=== Required work ===
Could you give the part of the material that opens with the line containing "Switch to the アンテナ形状 tab" and runs through its end as a numbered list, with blank lines and pictures left out?

=== Data to use ===

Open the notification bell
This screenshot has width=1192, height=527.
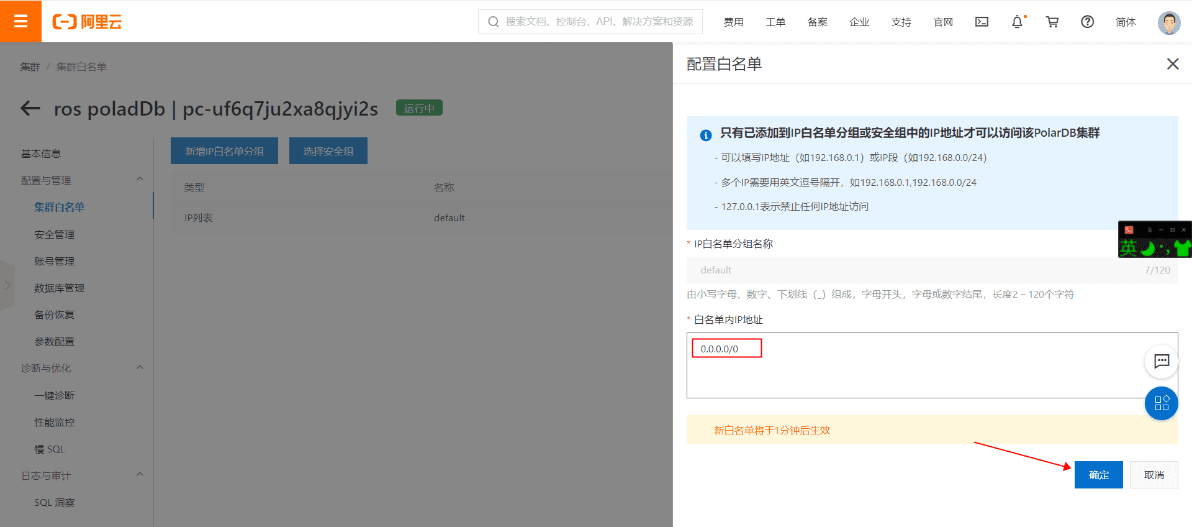(1017, 22)
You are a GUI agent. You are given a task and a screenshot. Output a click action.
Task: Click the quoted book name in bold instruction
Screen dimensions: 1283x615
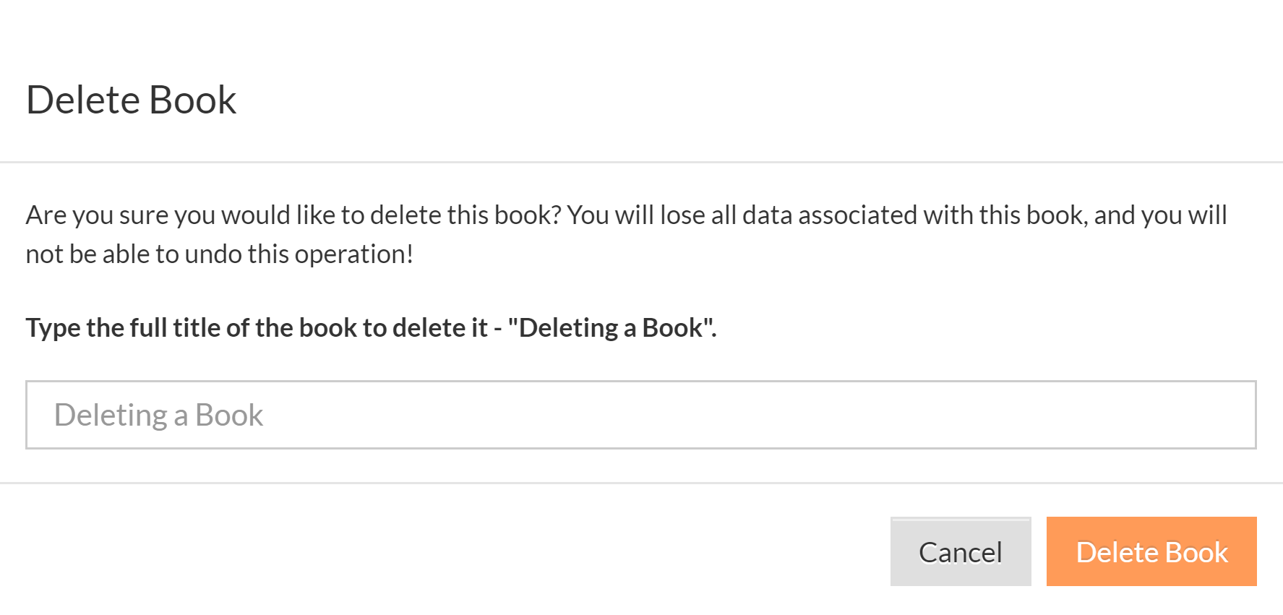click(611, 328)
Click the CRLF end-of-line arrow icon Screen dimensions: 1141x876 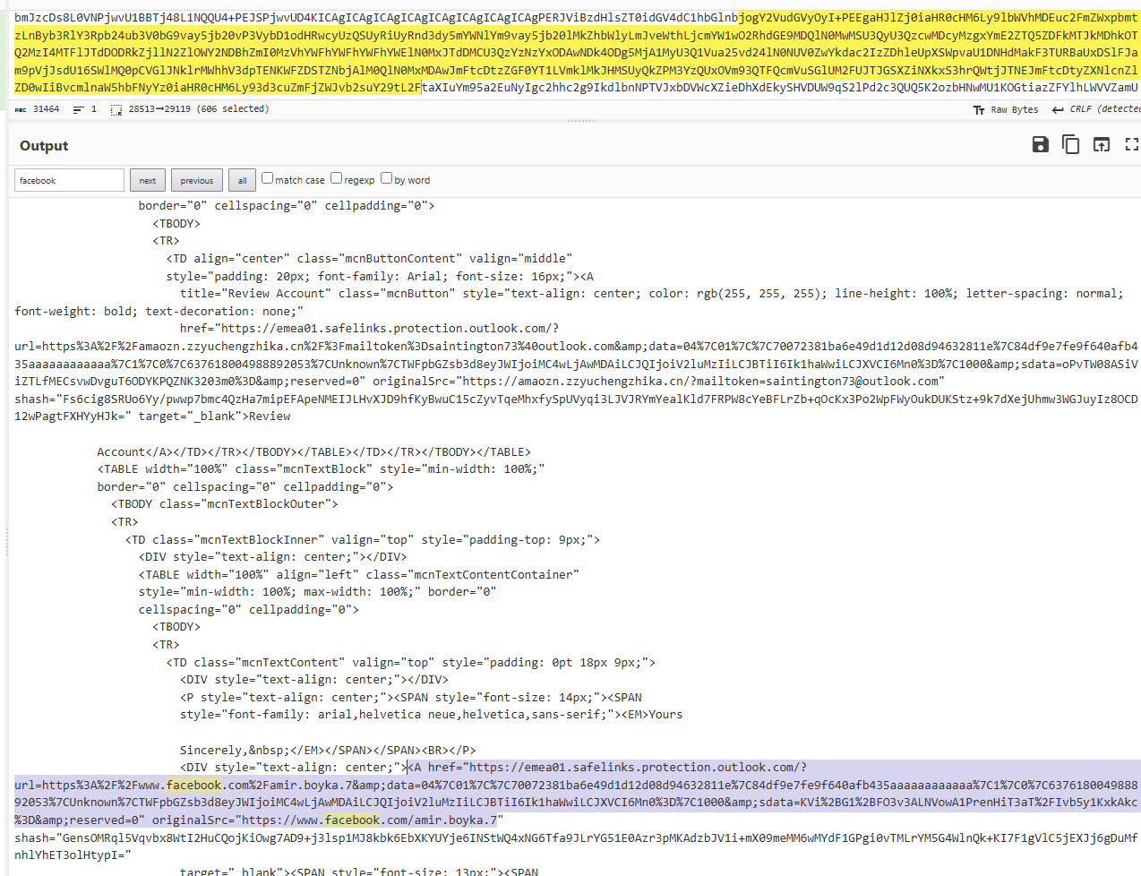point(1058,109)
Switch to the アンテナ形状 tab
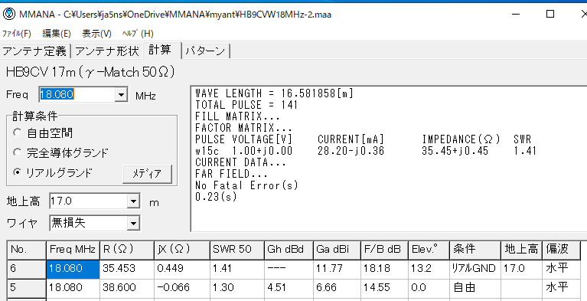Screen dimensions: 587x301 [x=106, y=51]
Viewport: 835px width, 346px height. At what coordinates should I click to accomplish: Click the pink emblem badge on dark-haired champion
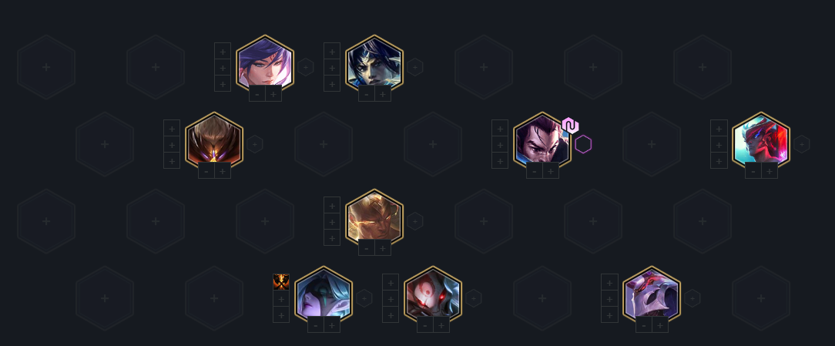tap(570, 126)
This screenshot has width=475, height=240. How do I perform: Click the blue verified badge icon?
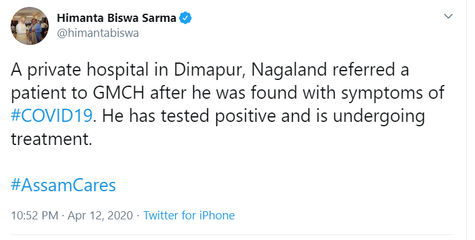click(x=186, y=18)
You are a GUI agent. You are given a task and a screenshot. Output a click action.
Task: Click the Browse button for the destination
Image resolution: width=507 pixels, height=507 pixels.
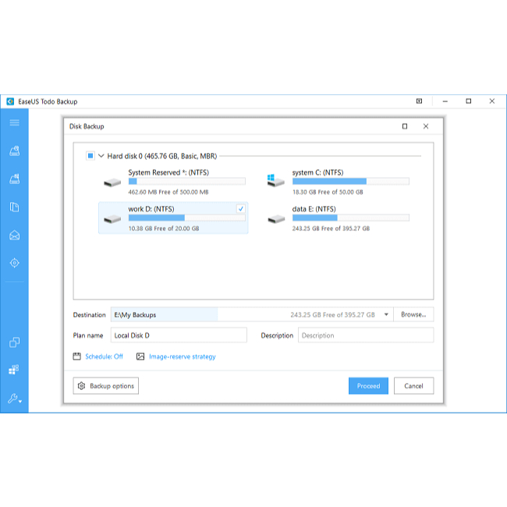click(413, 315)
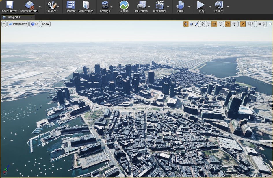Click the Show button in the viewport
Viewport: 273px width, 178px height.
(45, 24)
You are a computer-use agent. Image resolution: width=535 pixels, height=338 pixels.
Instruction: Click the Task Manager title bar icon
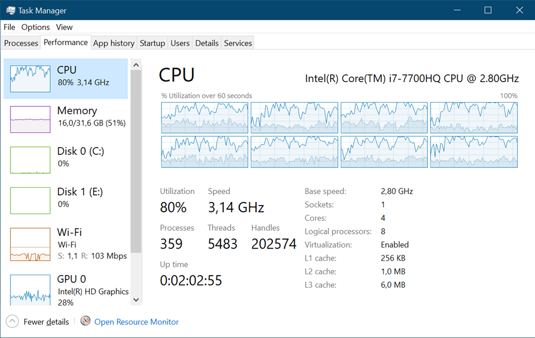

=== Solution to this task ===
1. Switch to the アンテナ形状 tab
2. Screen dimensions: 587x301 [x=106, y=51]
3. Viewport: 835px width, 346px height. At what coordinates should I click to accomplish: Click the pink emblem badge on dark-haired champion
4. tap(570, 126)
5. This screenshot has width=475, height=240. How do I perform: Click the blue verified badge icon?
6. click(x=186, y=18)
7. You are a GUI agent. You are given a task and a screenshot. Output a click action.
8. Task: Click the Browse button for the destination
9. Image resolution: width=507 pixels, height=507 pixels.
10. click(413, 315)
11. Click the Show button in the viewport
12. Viewport: 273px width, 178px height.
13. (45, 24)
14. You are a computer-use agent. Image resolution: width=535 pixels, height=338 pixels.
15. Instruction: Click the Task Manager title bar icon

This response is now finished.